Written problem
Count the lines below that contain the string "point" and reply with only that number. Case counts.

## begin Data provided

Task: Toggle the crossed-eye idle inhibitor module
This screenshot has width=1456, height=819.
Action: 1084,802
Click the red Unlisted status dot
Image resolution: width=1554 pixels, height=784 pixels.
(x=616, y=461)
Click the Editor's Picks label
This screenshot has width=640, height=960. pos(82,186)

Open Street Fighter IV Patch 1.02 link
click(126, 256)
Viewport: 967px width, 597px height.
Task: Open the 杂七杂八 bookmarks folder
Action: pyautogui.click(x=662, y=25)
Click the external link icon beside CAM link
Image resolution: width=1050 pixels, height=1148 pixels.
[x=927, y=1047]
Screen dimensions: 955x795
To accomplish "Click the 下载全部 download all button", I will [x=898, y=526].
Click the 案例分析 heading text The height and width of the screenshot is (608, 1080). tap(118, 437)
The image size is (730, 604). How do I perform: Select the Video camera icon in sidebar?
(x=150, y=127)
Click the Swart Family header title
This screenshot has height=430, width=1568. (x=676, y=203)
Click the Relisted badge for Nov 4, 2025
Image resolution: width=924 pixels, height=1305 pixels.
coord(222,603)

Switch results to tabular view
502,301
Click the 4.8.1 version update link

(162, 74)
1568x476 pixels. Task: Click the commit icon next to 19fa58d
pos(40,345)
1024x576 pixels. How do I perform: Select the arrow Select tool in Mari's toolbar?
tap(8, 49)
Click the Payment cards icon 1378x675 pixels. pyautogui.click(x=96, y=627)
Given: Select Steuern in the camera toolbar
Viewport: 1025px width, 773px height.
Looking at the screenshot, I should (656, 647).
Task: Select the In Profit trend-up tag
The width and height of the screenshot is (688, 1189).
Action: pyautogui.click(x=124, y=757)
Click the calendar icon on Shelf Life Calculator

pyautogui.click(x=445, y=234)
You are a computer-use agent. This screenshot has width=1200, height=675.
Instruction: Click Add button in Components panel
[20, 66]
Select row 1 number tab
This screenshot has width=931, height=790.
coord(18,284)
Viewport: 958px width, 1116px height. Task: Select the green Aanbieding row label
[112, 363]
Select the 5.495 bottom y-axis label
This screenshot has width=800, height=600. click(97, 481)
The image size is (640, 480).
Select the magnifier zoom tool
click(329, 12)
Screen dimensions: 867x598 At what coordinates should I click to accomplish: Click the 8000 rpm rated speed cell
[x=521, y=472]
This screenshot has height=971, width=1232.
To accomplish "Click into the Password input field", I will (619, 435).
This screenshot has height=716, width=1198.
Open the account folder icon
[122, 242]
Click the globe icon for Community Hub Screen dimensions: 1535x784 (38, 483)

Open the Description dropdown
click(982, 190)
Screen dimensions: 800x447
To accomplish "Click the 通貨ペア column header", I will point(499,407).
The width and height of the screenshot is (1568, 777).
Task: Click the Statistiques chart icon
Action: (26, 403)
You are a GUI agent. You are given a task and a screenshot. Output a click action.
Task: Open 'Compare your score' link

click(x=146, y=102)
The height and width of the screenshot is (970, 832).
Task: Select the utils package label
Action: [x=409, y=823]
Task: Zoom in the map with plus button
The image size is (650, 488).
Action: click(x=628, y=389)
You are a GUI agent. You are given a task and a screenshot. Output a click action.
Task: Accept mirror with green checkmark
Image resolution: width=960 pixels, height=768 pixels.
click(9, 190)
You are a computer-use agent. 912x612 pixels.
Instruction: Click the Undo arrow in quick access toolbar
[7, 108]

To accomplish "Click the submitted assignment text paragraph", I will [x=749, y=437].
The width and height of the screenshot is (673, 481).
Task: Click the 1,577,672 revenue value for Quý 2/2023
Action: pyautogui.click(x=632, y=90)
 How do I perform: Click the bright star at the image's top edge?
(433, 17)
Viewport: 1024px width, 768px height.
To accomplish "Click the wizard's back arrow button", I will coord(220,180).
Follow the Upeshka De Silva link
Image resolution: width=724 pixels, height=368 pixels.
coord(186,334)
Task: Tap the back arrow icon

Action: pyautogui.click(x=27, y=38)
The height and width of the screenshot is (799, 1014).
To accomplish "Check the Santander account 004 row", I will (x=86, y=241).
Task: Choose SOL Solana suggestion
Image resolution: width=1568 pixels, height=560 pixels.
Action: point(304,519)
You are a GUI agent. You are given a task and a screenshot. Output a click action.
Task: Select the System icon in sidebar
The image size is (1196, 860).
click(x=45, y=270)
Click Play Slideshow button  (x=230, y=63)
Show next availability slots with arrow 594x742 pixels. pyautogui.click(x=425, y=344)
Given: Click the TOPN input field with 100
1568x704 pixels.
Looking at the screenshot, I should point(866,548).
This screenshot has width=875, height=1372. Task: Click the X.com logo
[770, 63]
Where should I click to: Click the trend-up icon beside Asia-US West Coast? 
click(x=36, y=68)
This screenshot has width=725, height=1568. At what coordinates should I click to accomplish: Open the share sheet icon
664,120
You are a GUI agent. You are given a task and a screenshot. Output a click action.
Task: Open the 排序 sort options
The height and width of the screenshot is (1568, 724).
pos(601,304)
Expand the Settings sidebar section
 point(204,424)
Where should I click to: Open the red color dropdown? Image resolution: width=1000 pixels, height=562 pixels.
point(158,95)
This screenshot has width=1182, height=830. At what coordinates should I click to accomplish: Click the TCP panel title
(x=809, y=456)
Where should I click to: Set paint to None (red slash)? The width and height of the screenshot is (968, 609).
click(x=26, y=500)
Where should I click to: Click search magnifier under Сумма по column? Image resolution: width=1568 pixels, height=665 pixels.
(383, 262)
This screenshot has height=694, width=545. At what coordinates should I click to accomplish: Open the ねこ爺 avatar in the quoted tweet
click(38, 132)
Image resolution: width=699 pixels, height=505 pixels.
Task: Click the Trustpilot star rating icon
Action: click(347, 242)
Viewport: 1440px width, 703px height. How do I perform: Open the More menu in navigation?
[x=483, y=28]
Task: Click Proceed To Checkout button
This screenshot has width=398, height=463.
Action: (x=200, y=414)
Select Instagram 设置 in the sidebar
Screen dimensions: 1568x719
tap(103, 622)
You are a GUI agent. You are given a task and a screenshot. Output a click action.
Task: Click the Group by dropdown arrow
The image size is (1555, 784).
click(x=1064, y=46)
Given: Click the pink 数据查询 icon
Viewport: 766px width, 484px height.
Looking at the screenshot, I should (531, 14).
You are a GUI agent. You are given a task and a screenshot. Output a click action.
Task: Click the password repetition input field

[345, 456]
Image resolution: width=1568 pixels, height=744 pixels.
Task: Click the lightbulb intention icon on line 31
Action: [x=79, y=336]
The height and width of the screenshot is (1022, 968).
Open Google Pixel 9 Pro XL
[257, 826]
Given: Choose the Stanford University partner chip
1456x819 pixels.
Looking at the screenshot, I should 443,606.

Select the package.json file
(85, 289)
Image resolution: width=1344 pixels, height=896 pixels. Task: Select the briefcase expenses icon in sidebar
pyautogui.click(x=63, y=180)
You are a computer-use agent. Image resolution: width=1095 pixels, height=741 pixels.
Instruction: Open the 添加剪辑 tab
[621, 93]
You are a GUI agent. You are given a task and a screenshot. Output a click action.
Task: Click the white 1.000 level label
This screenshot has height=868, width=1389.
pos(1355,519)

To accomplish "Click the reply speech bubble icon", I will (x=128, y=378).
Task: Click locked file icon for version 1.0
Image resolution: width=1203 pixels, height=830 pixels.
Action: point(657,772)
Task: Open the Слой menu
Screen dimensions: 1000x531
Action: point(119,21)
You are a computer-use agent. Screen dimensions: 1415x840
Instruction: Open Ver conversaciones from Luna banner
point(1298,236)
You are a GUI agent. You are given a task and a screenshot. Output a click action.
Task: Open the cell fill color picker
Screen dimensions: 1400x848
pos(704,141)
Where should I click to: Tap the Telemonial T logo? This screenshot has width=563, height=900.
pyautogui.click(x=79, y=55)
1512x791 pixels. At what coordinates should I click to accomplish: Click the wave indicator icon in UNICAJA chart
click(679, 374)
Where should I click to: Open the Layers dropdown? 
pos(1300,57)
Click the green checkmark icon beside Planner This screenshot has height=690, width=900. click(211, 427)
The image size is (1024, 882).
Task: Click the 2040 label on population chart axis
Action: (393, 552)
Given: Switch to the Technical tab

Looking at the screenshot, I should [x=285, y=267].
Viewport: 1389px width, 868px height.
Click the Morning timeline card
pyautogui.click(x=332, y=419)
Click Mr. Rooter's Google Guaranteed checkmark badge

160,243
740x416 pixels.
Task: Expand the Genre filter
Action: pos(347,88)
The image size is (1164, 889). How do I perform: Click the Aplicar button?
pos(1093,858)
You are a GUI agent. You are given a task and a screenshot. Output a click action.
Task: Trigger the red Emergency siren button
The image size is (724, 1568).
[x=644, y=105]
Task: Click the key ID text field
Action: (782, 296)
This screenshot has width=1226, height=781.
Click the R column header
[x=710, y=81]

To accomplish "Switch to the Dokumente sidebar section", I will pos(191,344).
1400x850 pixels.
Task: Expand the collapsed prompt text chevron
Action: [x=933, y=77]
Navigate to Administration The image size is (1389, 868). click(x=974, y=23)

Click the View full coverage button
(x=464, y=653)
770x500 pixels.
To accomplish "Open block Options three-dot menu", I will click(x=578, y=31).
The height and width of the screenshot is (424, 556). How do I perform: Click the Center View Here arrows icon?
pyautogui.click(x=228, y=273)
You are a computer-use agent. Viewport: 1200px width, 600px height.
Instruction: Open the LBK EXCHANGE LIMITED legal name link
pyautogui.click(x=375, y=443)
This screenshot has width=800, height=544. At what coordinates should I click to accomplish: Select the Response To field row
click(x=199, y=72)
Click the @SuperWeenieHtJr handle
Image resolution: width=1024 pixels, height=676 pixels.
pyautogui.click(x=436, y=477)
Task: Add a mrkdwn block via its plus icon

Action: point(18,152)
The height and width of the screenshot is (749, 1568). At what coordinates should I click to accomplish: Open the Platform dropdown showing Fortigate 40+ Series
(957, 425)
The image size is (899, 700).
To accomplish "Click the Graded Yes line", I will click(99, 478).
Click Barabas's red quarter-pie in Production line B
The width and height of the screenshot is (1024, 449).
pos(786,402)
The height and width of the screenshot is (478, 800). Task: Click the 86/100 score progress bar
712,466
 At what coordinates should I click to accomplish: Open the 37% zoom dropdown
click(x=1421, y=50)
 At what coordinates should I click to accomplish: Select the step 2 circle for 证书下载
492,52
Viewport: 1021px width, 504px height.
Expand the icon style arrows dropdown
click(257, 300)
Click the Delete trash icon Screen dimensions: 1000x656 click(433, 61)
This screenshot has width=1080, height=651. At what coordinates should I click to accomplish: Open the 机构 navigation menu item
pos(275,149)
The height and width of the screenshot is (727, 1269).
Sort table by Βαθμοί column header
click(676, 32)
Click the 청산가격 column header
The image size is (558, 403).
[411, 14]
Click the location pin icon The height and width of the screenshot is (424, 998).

## end Data provided

Output
9